第一次遇见那么好玩的事情,柳依依童心大起,一本正经地坐在马车上跟他讲解,好像是一件很严肃的事情。
“什么土匪绑匪的,有什么区别,告诉你,老子就是土匪,今天将你们的马车给我留下,快滚!”
他的声音虽然不再颤抖了,说的话也通顺了很多,不过,实在是找不出土匪该有的气势,别说几位长工不相信眼前的人是土匪,对于这种把戏在电视剧看厌的柳依依更不会相信,难道真的以为拿块布将脸蒙起来就是土匪,岂不是有很多土匪?再说,谁规定土匪就一定要蒙脸?听说有许多土匪不蒙脸的好不好。
“大叔,你真的不会当土匪,你知道真正的土匪见面的第一句话是什么吗?”
瞧他懵愣子一样,柳依依想好好教导他怎么当土匪,从马车上爬得站起来,双手叉在腰间,冲他们大吼:“此树由我栽,此路由我开,要想从此过,留下买路财!”
‘轰~’众人头顶响过一阵雷声,将眼前的几位蒙面大侠完全被这几句话给hold住了,好像他们根本不知道有这种霸气侧漏的匪调。
“噗,哈哈哈…”
“哈哈哈……”
第一个反应过来的徐飞扬忍不住放声大笑起,剩下几人回过神来,也忍不住大笑起来,他们做梦也没有想到会听到这种话。

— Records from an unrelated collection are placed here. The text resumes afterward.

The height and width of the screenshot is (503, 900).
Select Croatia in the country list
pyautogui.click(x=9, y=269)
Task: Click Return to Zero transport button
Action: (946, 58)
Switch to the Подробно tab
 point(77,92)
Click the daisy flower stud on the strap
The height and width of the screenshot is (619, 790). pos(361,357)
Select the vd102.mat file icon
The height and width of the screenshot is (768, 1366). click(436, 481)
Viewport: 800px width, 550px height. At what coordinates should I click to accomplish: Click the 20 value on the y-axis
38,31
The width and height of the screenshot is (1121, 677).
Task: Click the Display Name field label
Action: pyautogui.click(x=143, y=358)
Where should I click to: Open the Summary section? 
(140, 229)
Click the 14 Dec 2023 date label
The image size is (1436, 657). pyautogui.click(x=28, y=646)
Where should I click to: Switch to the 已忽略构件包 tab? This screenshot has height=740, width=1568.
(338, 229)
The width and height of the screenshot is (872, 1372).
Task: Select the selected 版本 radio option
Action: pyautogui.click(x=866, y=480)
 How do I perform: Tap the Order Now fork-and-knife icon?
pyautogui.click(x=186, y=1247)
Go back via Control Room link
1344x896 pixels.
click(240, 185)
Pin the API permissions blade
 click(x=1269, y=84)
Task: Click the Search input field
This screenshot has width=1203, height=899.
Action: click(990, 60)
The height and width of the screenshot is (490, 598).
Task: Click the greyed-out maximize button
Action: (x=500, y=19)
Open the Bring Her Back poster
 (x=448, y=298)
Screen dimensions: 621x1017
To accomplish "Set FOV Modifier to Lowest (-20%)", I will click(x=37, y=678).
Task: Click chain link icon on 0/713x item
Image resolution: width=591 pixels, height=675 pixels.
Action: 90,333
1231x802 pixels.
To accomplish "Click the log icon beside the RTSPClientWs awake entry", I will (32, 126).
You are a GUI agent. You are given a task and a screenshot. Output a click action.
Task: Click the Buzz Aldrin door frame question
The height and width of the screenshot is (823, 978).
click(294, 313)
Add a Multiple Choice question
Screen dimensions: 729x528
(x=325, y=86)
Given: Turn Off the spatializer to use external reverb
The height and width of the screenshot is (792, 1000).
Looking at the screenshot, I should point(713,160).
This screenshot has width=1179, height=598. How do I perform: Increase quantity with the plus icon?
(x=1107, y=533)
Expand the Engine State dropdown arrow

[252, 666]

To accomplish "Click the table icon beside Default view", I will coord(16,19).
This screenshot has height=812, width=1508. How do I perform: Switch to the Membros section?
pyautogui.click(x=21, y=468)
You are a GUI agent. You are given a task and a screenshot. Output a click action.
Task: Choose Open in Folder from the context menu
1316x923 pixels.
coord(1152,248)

像不像说书先生讲事故说的那些话,像,实在是太像了,个个都忍不住笑了起来。
旁边的左大石刚开始很紧张,以为真的碰上什么坏人,只是没想到事情会被小丫头掌握住了,不禁觉得好笑的他瞅身边的人一眼,没想到她会那么可爱,竟然会记住这种调子的话。
站着的柳依依撇了撇嘴,也不管他们笑不笑,弯下腰,小心翼翼地坐了下来,视线却一直落在眼前的这群人身上。
他们绝对不是什么土匪,可能是附近村子里的村民,从身上的衣着和工具就已经知道了,在这个时期的土匪那怕是再混得最差劲,恐怕也会弄把生锈的大刀来吓唬人,谁不拿着锄头当大刀用,学人扮土匪,可怜惜实在是太逊了。
收起笑容的左大石凝视着眼前的人,板着脸孔严肃地对他们道:“你们别装了,快走吧,我们人比你们多,你们是打不过我们的,否则,别怪我们抓你们去见官!”
“不错,你们骗不了谁,快点走吧,好学不好,学讲书里面的坏人,真的活腻了你们!”
踏前一步的牛清古也出言警告眼前的几人,他年纪的时候可是挺会打架的,从来没有怕过谁。
徐飞扬、徐远明、牛志鸿几位年纪较轻的人也跟着而上,他们手中虽然没有拿什么东西,不过几人高大的身姿往前一站,对面的几人忍不住向后退,本来就理亏,又闹一场笑话,身上更加找不到强悍的气度。
“放屁,老子们就是土匪,别上前,要不可别对我们不客气了!”
“不错,快将你们的酒留下,要不我们动手抢!”
“抢他们的酒,大家不要怕!”
“……”
放声壮胆,几位蒙面人似乎下定了决心,拿起木棍和锄头不顾死活地向马车这边冲过来。
混乱一即触发,眼见就要打起来了,拧着眉头的柳依依不想让自己人受伤,急忙站了起来,立即指着转弯路大叫:“官兵来了,他们来接我们的酒来了,大家不要怕,快点将他们一个个都抓起来!”
“不好,有官兵来了!”
“他们是给官兵送酒,快跑!”
“不打了,老子不打了!”
官兵两字子,立即让他们落慌而逃,个个急急忙忙跳下路边的小溪,准备越过小溪而离来。
当最后一个往下跳的人却猛然身住了身子,拿起他手中的锄头,狠狠地往马车上的酒坛掷过去。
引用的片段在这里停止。